Accijns

Uit Genealogie Limburg Wiki

Accijns is een bijzondere vorm van belasting die wordt geheven op de verkoop van bepaalde goederen. Veelal gaat het om zogenaamde genotmiddelen of luxe artikelen. Bekende belastingen waren: meelaccijns, hopaccijns, bieraccijns, moutaccijns, wijnaccijns, visaccijns, lakenaccijns, leeraccijns. Roermond kende in 1694 ook een tabakaccijns.
Deze vorm van belasting moet niet worden verward met cijns.

Accijnsrechten, d.w.z. het recht om accijns te heffen, waren veelal in handen van steden of van de plaatselijke heer. De accijnsheffer hield bij hoeveel belastingopbrengsten hij ontving op een bepaald produkt. Soms staan in accijnsregisters de namen van degenen die de belasting verschuldigd waren. Het was eeuwenlang gebruikelijk (totdat Napoleon daar een eind aan maakte) dat niet de stad zelf de belasting inde, maar dat het werk aan particulieren uitbesteed werd. Ook in de dorpen keerde deze openbare verpachting van de accijnzen geregeld terug. Jaarlijks kon men bieden op een accijns en de hoogste bieder was voor dat jaar de belastinginner. Hij moest zijn kosten dus goedmaken door meer belasting te innen dan hij moest afdragen op grond van de veiling. De namen van deze belastinginners zijn vaak ook vastgelegd in registers.
Vaak werd een deel van het feitelijke werk door de poortwachters gedaan, waarbij men dan ter plekke zogenaamd poortgeld moest betalen bij het betreden van de stad danwel een brief moest tonen dat de belasting al was betaald.

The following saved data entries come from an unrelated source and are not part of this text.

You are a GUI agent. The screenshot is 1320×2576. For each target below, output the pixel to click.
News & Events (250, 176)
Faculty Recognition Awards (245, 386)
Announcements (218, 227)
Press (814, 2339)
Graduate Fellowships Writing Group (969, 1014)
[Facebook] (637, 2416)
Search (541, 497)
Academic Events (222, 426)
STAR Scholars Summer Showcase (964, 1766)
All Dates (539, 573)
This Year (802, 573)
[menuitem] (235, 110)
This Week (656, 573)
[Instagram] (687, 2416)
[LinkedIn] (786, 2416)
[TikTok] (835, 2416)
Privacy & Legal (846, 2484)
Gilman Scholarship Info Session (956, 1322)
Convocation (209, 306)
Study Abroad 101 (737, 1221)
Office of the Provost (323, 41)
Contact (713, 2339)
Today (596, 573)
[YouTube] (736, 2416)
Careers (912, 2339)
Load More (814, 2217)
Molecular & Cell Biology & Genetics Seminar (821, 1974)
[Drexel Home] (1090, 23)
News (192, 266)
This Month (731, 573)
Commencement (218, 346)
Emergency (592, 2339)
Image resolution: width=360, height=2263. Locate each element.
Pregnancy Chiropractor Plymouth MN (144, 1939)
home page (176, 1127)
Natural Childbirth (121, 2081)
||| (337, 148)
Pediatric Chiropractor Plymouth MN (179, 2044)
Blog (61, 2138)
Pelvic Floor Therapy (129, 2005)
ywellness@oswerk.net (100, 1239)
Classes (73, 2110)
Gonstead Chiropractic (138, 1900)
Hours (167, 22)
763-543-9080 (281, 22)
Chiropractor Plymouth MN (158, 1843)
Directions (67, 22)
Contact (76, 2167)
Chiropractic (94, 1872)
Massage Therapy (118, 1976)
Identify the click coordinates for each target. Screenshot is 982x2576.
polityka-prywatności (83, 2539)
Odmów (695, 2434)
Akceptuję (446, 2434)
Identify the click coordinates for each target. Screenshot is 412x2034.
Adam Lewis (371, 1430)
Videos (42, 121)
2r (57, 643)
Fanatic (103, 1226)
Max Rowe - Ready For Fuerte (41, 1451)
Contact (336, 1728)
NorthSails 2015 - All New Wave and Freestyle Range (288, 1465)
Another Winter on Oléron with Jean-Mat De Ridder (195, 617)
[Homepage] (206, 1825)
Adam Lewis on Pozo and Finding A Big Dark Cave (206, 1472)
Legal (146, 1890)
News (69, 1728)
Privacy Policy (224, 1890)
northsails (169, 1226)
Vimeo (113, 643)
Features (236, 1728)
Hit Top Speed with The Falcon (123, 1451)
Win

Sommige particulieren probeerden om in vervalste akten rechten op te voeren die hun voorgangers nooit hadden gehad. Zo claimde Gerard van Baexen, heer van Nieuwenbroek, in 1660 ineens voor de Beeselnaren een bieraccijns waarvan nooit eerder sprake was geweest. Uiteraard was de bevolking het er niet mee eens. Deze accijns moest immers eerder altijd worden afgedragen aan het Ambt Montfort.
Het ontduiken van accijns was ook vóór 1800 al een geliefde bezigheid die we vooral zien bij de vele illegale jeneverstokerijen. Accijnsheffers waren in de 18e eeuw al net zo populair als later de ambtenaren van de Belastingdienst. Zo was een Beeselse bierbrouwer in 1658 van mening dat men de accijnsinner "behoorde doodt te slaen".